Proprio su questo aspetto, la Lombardia ha richiesto di estendere l’intervallo di tempo tra la prima e la seconda dose, ovvero di “portare la seconda dose a 10-12 settimane sia per Astrazeneca sia per Pfizer e Modernaha spiegato la vicepresidente Letizia Moratti. Una richiesta che si basa “su evidenze scientifiche ed esperienze di altri Paesi” ha aggiunto la ex sindaco di Milano, in riferimento al modello di Israele e del Regno Unito, dove la somministrazione di singola dose ha consentito di aumentare il numero di persone che hanno ricevuto una prima protezione anche se con efficacia inferiore.

Il rischio della priorità di una singola dose

A fare discutere è soprattutto il diverso programma di dosaggio per i vaccini a mRna di Pfizer-BioNTech e Moderna che prevedono un richiamo a 3 e 4 settimane rispettivamente, mentre per il vaccino di Oxford-Astrazeneca, basato su adenovirus, l’Agenzia italiana del farmaco (AIFA) ha recentemente raccomandato la seconda dose dopo 12 settimane, sulla base dei risultati di un nuovo studio pubblicato su The Lancet. Per gli altri due vaccini, e in particolare con quello di Pfizer, l’immunità conferita da una singola iniezione “potrebbe diminuire se la seconda dose non arriva dopo tre-quattro settimane” hanno chiarito gli sviluppatori del siero.
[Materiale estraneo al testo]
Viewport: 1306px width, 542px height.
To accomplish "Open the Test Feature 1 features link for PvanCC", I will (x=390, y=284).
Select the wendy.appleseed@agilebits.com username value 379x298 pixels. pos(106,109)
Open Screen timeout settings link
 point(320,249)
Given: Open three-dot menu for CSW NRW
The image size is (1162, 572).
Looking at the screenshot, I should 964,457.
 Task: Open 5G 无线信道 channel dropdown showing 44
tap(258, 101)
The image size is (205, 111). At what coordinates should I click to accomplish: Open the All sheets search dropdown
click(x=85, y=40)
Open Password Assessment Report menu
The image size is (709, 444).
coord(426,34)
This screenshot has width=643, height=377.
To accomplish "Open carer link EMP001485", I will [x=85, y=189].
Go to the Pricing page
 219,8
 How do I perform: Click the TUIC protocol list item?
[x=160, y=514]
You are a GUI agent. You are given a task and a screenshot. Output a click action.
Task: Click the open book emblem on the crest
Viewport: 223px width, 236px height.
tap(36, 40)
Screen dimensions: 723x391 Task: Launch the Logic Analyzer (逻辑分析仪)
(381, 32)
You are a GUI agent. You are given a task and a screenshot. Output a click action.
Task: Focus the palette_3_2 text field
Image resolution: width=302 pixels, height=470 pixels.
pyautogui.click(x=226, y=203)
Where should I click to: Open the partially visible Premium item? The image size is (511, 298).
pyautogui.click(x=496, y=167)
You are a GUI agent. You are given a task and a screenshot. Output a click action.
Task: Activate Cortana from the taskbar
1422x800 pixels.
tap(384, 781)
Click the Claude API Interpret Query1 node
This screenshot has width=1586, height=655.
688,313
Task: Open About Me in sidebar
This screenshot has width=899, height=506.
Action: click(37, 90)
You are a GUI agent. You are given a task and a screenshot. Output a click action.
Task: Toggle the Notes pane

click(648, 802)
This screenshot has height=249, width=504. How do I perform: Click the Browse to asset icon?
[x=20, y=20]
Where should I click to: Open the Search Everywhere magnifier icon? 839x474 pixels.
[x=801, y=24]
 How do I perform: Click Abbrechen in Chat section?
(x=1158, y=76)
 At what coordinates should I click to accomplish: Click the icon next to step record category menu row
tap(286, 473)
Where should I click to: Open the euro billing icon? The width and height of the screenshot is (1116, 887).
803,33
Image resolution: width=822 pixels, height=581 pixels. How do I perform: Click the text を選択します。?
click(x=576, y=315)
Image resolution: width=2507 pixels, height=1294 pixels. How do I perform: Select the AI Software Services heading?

Oltre al rischio che la protezione conferita da una singola dose possa calare nel tempo, il problema di una strategia di vaccinazione alternativa, magari con un vaccino poco efficace e con due dosi molto distanziate, è “che un’immunità parziale (con basso titolo di anticorpi neutralizzanti) generata in una larga parte della popolazione possa favorire lo sviluppo e la selezione di varianti che rendono meno efficaci tutti i nostri vaccini – ha sottolineato la professoressa Antonella Viola, immunologa dell’Università di Padova, in un editoriale pubblicato su La Stampa  – . Questo perché, a differenza dei vaccini basati su mRNA, il vaccino di Oxford non sembra bloccare l’infezione: la protezione che si è osservata finora è irrilevante, anche se nuovi dati sono in elaborazione e si spera che siano migliori. Inoltre, i soggetti vaccinati e infettati potrebbero non sviluppare sintomi e quindi favorire la diffusione del virus.

È importante poi sottolineare che, se anche nel tempo dovessero emergere dati più solidi a sostegno della validità dell’intervallo di 12 settimane per AstraZeneca, questi dati non si potrebbero trasferire ad altri vaccini – ha aggiunto Viola – : i vaccini a mRNA agiscono in modo molto diverso sul sistema immunitario e gli studi clinici hanno evidenziato importanti differenze nella risposta indotta dai vaccini con adenovirus e quelli basati su mRNA”.